The Dreamer

Hampton Fancher and Michael Almereyda on Blade Runner past and present

by Anne-Katrin Titze

Blade Runner 2049 co-screenwriter Hampton Fancher with Anne-Katrin Titze on Philip K Dick's Do Androids Dream Of Electric Sheep?: "Dreaming is much better than counting."
Blade Runner 2049 co-screenwriter Hampton Fancher with Anne-Katrin Titze on Philip K Dick's Do Androids Dream Of Electric Sheep?: "Dreaming is much better than counting." Photo: Michael Almereyda

Blade Runner 2049, directed by Denis Villeneuve, and Ridley Scott's Blade Runner (1982) have two main common threads - Hampton Fancher as co-screenwriter (with Michael Green and David Webb Peoples respectively) and Harrison Ford as Rick Deckard. Ryan Gosling joins Ford with Ana de Armas, Robin Wright, Sylvia Hoeks, Jared Leto, Edward James Olmos, Lennie James, and Mackenzie Davis, to catapult us 30 more years into the future.

In our conversation at Café Loup in New York on Hampton's birthday, Escapes director Michael Almereyda shared his memories of seeing Blade Runner on opening night in Montana, the year that Steven Spielberg's E.T. - The Extra-Terrestrial took off. Hampton had alternate titles in mind for Blade Runner and says that "dreaming is much better than counting" in his and Philip K Dick's world.

Hampton Fancher with Michael Almereyda on Blade Runner 2049: "They really made a world much bigger in Budapest."
Hampton Fancher with Michael Almereyda on Blade Runner 2049: "They really made a world much bigger in Budapest." Photo: Anne-Katrin Titze

Anne-Katrin Titze: I have to ask you about the upcoming Blade Runner 2049. What can you tell me about it?

Hampton Fancher: I know very little about it.

Michael Almereyda: You have story credit and you have co-screenwriting credit. That's a lot.

HF: I wrote a treatment and I wrote a draft of the screenplay that it's based on, I guess. But I haven't seen the film. I can tell from what I've seen, you know the trailers. Those are nice shoes! [to me, distracting from the question, unsuccessfully] I know the director and the producers and we are all very excited. I mean, people are telling me the truth, I think, as they see it. We've all been there before, the fears. There's no fear in this. This apparently is going to be a very good film.

The script itself, the first one I wrote, is definitely, I think, superior to the first one [the original Blade Runner]. And the first one's fine. But there's some things that weren't fine about the first one - don't ask me! - but the second one [Blade Runner 2049] is even finer, as far as I know. But I don't know what happened to it.

AKT: The first Blade Runner - it's funny even to call it that - part of why the look of it is working so well is because it's going forward and backward in time. The style of clothing of the Thirties and Forties inspiring the future. Is that going to be a part of the new one as well?

#### [Data for this exercise]
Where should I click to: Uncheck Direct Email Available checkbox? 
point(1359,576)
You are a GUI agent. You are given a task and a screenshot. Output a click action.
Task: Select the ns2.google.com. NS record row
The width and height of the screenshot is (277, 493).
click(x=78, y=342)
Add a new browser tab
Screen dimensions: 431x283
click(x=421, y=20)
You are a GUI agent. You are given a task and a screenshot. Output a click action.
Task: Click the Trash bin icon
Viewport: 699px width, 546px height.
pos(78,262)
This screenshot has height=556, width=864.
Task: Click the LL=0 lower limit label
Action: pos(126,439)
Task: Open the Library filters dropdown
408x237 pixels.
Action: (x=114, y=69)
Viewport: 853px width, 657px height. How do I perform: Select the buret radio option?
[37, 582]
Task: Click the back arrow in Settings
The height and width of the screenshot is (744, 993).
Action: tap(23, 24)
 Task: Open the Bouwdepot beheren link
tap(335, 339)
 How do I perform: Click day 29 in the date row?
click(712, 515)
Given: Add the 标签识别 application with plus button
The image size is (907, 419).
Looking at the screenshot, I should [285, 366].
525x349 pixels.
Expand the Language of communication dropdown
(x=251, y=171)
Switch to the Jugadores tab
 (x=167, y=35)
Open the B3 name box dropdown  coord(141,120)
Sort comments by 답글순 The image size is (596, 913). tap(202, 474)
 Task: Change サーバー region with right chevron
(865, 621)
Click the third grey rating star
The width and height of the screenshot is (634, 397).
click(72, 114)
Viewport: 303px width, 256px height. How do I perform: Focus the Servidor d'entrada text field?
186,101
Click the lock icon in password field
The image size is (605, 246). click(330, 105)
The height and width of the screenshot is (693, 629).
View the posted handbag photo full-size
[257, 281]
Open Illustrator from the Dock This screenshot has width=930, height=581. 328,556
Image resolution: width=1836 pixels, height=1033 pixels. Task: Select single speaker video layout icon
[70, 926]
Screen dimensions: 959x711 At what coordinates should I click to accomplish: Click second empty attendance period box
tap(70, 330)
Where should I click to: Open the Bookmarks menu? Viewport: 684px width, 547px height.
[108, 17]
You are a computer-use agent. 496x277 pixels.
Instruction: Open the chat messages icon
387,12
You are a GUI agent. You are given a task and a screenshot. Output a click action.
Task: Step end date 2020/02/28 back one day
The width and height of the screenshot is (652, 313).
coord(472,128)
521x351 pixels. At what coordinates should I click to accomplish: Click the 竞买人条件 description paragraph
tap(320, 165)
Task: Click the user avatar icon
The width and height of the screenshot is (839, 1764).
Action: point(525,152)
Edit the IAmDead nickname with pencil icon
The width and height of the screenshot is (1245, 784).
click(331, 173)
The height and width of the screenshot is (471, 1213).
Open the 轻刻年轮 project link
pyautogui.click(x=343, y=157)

#### [Tasks and exercises]
a) Translate into Spanish this sentence from the Blade Runner interview: "I know the director and the producers and we are all very excited."
b) Reproduce verbatim the lines of the rows from the line containing "Where should I click to: Open" up to and including the line containing "Action: point(525,152)".

#### [Responses for each task]
a) Conozco al director y a los productores, y todos estamos muy entusiasmados.

b)
Where should I click to: Open the Bookmarks menu? Viewport: 684px width, 547px height.
[108, 17]
You are a computer-use agent. 496x277 pixels.
Instruction: Open the chat messages icon
387,12
You are a GUI agent. You are given a task and a screenshot. Output a click action.
Task: Step end date 2020/02/28 back one day
The width and height of the screenshot is (652, 313).
coord(472,128)
521x351 pixels. At what coordinates should I click to accomplish: Click the 竞买人条件 description paragraph
tap(320, 165)
Task: Click the user avatar icon
The width and height of the screenshot is (839, 1764).
Action: point(525,152)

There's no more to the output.